WaterFire Providence, Festival Ballet Providence, and the Rhode Island Philharmonic are pleased to announce the award of a Meet The Composer New Residencies grant. These funds will enable Barbara Kolb, a talented composer living in New York City to relocate to Providence as a "Composer in Residence" for the next three years. Working with our organizations, Barbara will create new music to entertain, teach and inspire the community.
The purpose of Meet The Composer is to foster the creation, performance, dissemination, and appreciation of music by living composers. New Residencies is a national program of Meet The Composer supporting partnerships among composers, professional arts institutions, and community based organizations. Through New Residencies, a Composer in Residence creates music to celebrate the culture of the community. They teach, organize cultural events, promote local heritage, and help make music a positive force in community life.
Born and educated in Connecticut, Barbara Kolb has been the recipient of numerous awards, including a Fulbright Scholarship to Vienna, two Guggenheim Fellowships, an Institute of Arts and Letters award, and seven national Endowment for the Arts grants.
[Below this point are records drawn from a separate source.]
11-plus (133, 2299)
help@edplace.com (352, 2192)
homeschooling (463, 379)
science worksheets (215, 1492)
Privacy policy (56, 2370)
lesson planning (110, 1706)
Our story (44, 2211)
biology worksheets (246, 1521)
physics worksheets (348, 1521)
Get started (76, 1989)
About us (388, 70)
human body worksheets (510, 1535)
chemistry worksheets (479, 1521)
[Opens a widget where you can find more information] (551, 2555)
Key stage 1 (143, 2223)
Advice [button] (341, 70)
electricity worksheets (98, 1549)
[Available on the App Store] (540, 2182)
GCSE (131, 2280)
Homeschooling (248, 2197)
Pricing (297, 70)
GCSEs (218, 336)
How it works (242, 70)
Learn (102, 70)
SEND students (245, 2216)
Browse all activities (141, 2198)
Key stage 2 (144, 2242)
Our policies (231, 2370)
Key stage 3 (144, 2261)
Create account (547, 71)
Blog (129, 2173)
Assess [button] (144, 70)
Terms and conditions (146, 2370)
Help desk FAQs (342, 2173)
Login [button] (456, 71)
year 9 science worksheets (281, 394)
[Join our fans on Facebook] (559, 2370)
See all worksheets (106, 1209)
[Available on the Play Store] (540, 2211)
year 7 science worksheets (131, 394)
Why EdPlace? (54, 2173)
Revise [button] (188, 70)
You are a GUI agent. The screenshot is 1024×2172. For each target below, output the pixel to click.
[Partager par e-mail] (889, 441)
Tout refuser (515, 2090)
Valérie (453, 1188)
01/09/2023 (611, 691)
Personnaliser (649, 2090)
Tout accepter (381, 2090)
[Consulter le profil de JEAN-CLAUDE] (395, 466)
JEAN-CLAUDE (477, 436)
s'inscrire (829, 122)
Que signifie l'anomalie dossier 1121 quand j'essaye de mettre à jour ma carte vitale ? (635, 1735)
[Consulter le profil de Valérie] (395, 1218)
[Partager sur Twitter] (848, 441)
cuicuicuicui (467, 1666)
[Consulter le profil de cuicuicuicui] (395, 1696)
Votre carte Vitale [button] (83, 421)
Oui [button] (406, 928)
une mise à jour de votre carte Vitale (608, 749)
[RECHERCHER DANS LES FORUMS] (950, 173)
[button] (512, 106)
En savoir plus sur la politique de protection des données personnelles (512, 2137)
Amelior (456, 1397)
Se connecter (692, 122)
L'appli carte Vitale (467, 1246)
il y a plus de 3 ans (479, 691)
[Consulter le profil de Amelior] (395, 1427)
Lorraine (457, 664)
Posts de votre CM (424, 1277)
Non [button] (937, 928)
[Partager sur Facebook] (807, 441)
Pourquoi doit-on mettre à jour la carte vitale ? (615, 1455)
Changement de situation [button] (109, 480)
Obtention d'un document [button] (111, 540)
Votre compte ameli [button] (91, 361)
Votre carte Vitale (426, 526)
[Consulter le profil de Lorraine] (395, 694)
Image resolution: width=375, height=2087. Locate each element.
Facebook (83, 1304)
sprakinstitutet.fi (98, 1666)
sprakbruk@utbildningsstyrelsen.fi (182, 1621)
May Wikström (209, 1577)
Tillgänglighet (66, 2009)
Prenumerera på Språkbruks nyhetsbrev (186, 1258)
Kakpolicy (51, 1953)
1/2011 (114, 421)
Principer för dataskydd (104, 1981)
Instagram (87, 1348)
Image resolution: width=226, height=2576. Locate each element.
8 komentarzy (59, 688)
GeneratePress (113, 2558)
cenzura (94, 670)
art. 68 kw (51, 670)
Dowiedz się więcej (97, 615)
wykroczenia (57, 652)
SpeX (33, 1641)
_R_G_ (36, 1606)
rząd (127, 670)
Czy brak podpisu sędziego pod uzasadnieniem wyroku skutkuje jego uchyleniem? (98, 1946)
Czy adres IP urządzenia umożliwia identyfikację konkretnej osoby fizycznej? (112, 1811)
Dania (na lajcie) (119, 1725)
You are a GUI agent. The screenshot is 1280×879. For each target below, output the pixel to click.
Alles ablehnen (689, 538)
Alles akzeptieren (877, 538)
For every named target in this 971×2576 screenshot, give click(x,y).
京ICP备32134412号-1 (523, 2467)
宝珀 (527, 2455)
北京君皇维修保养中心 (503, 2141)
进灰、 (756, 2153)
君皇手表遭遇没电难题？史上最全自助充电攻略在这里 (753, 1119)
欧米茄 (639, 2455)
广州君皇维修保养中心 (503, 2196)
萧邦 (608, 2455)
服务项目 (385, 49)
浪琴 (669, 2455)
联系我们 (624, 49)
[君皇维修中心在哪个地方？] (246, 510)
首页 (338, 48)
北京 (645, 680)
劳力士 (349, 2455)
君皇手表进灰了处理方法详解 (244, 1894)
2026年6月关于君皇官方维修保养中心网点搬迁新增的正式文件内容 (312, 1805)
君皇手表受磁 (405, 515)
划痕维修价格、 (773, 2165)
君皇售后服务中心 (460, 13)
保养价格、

In addition, Ms. Kolb became the first American woman to win the Rome prize in music composition (1969-1971).
Ms. Kolb's music is characterized by interwoven, impressionistic textures and freely atonal and deeply expressive harmonic language. Many of her works have drawn upon ideas and images having their sources in literature or the visual arts.
Ms. Kolb has been commissioned by the New York Philharmonic, Atlanta Symphony, IRCAM (Paris, France), the Fromm Foundation, Koussevitzky Foundation, and the Chamber Music Society of Lincoln Center, among others. She has held posts at Brooklyn College, Temple University, the Eastman School of Music, and The New School in New York City. In 1986, Ms. Kolb created a music theory instruction course for the blind and physically handicapped under the auspices of the Library of Congress. She was also a clarinetist in the Hartford Symphony for six years.
Barnaby Evans' WaterFire is an artwork involving movement, participation, surprise, water, fire and music. Music is an integral component to the sculpture. It interacts with the acoustics of the river walkways and the natural sounds of the 97 blazing fires. WaterFire is a perfect venue for sharing Barbara Kolb's music with the community.
Ms. Kolb will compose new works for the Rhode Island Philharmonic Orchestra and The Music School students. She will also be teaching Composition Class to The Music School students and other interested students. The Philharmonic and The Music School of the Philharmonic look upon the Meet The Composer collaboration as a meaningful way to expand the organization's mission to present classical and other orchestral performances and to provide divers music education programs at the highest level of artistic and academic excellence for enjoyment, education, and enrichment for the people of Rhode Island and Southeastern New England.
Festival Ballet Providence, the largest professional ballet company and ballet school in Rhode Island, is excited about working with Barbara to create a ballet to The Widow's Broom, written by Chris VanAllsburg, a local author of children's books. Barbara will write the music and Festival Ballet's Artistic Director, Mihailo Misha Djuric, will create the choreography to entertain children and adults.
Please join us to share the emotion, the excitement, the culture, and the
passion this grant brings to Providence.